## [WORK REQUIRED]
The result is the exact lines from the one containing "Task: Click the Audit Percentage input field" through the final line of the entries; leave out the pictures.

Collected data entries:
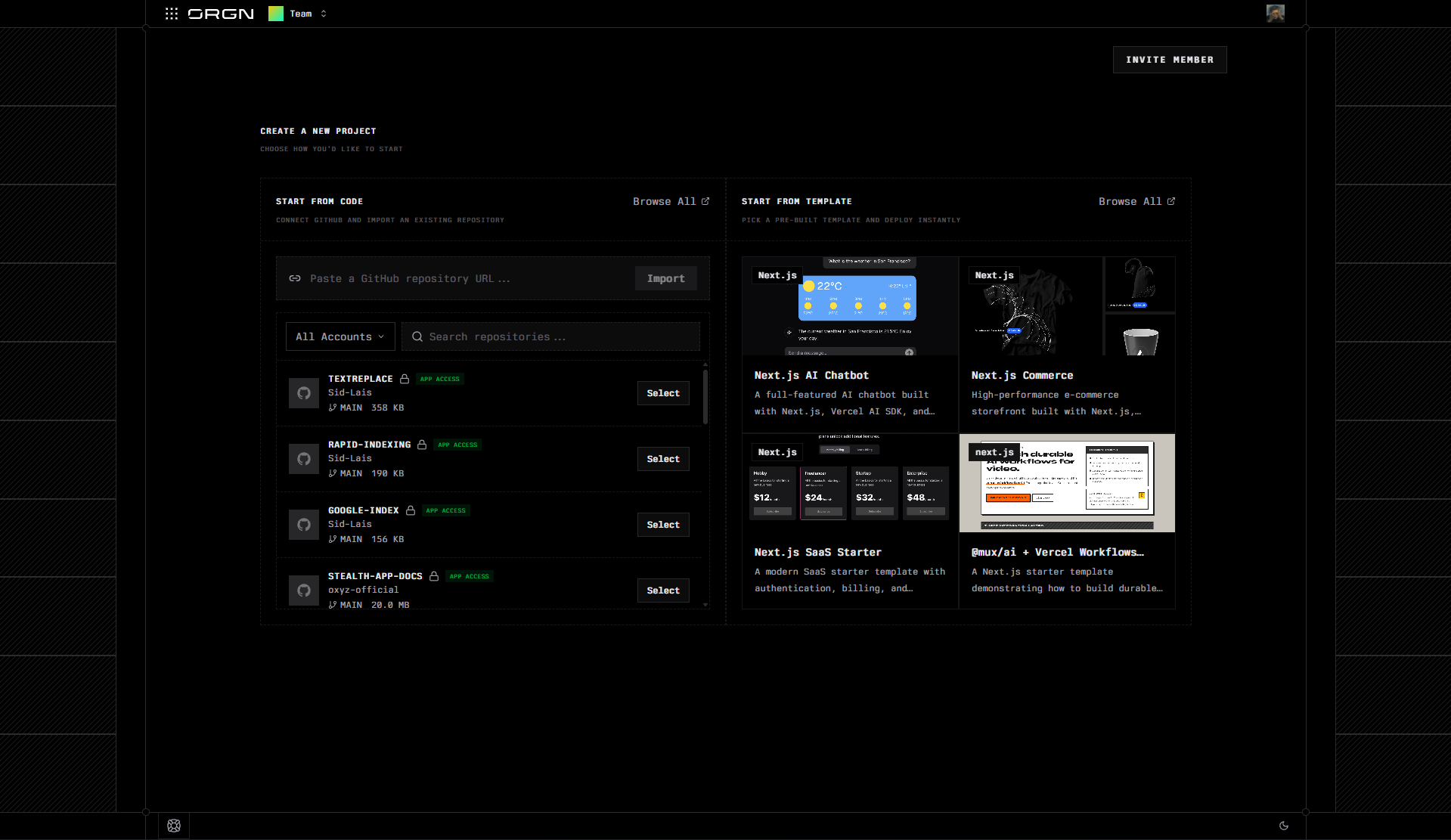Screen dimensions: 1451x840
Task: Click Import button for GitHub URL
Action: click(665, 278)
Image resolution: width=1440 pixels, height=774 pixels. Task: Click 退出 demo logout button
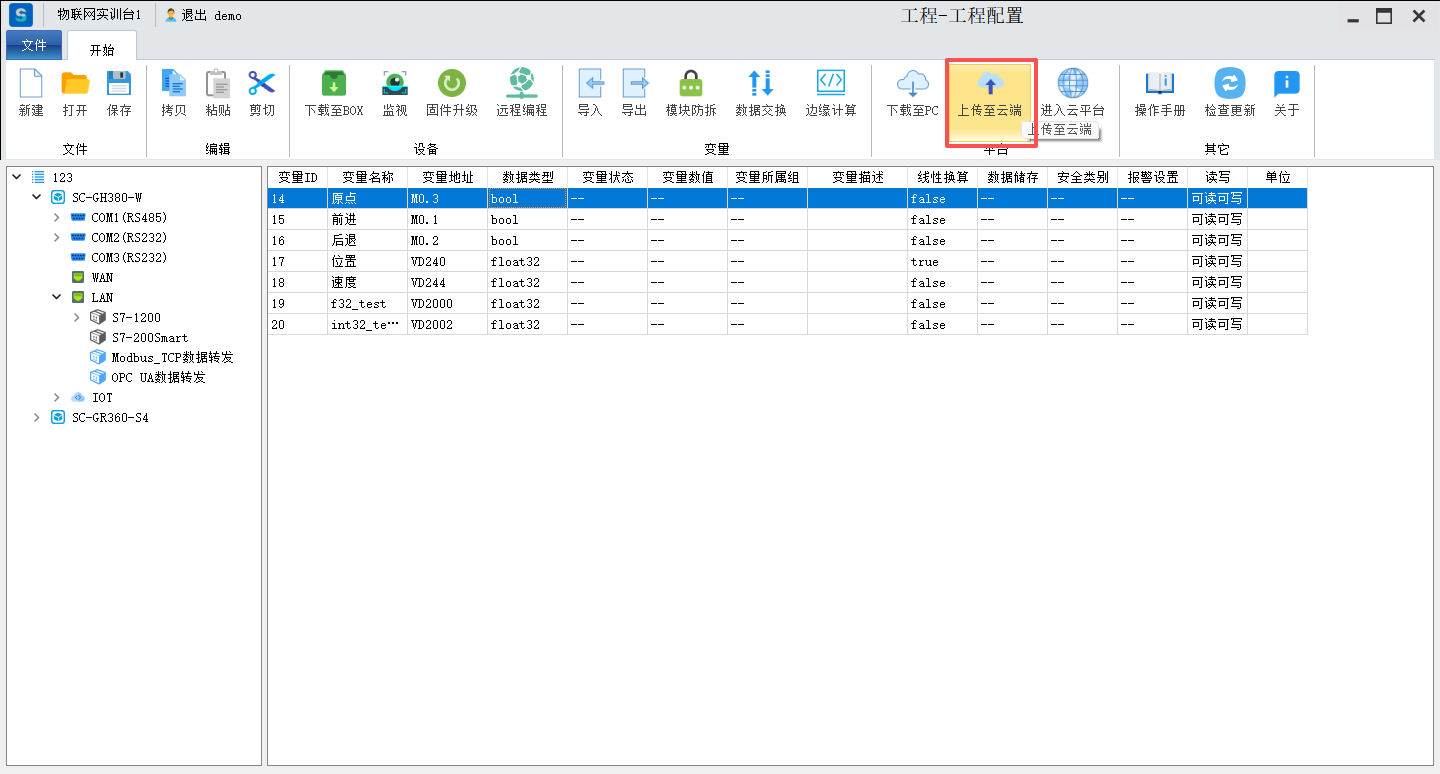[x=204, y=16]
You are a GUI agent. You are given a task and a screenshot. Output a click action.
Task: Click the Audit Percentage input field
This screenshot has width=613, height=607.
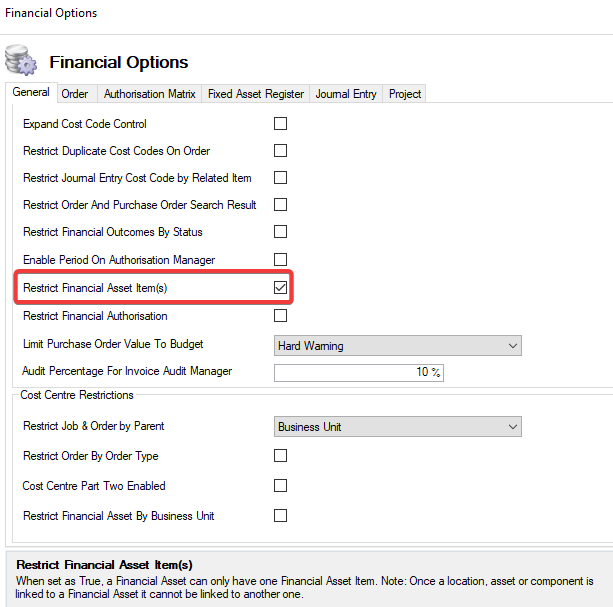358,372
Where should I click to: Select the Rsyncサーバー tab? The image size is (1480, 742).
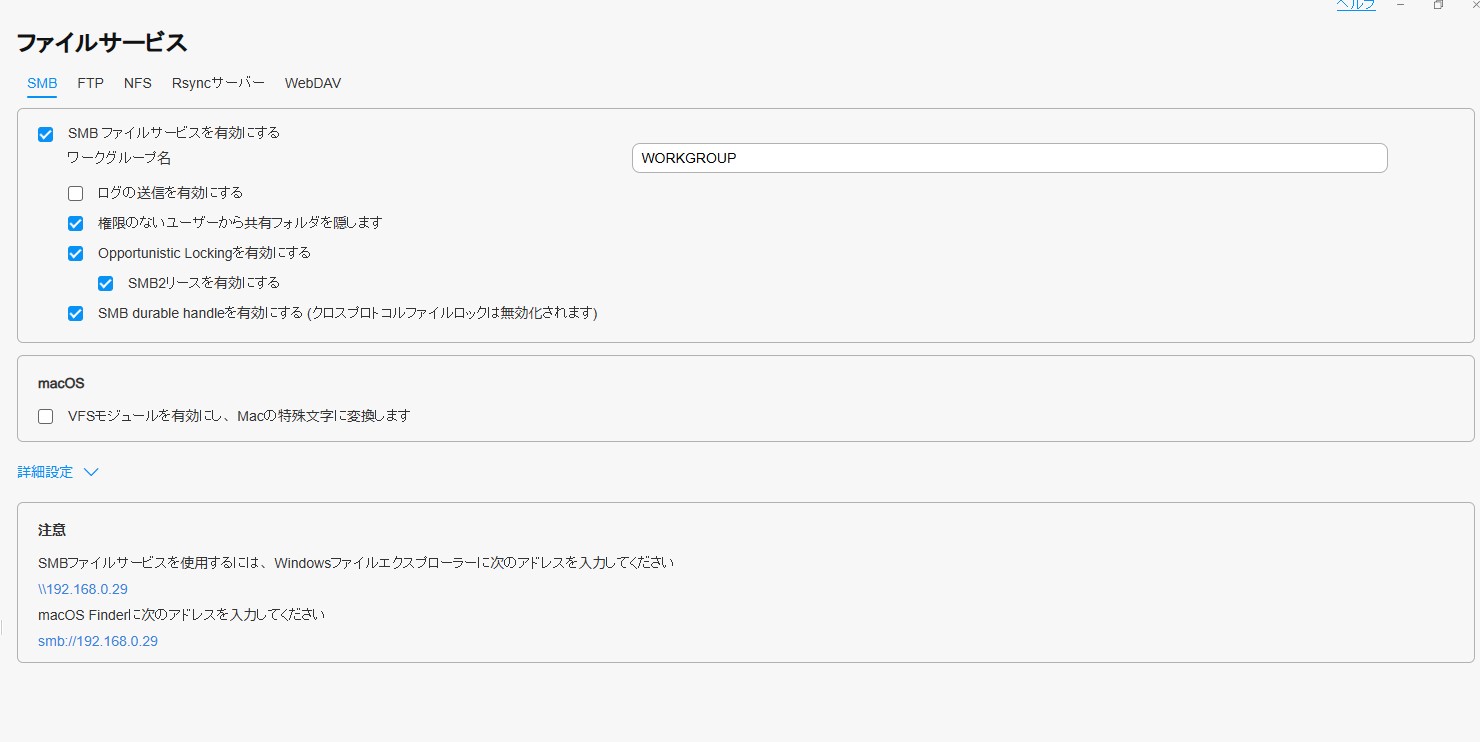click(x=218, y=83)
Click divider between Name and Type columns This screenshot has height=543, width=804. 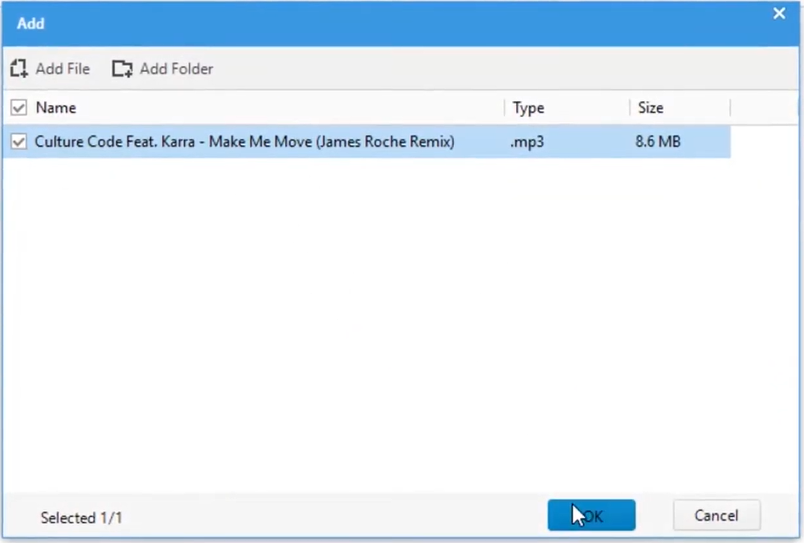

## [SOLUTION FOR THIS PROBLEM]
Task: Click the Audit Percentage input field
This screenshot has width=613, height=607.
358,372
Where should I click to: Select the Rsyncサーバー tab? The image size is (1480, 742).
click(x=218, y=83)
Click divider between Name and Type columns This screenshot has height=543, width=804. 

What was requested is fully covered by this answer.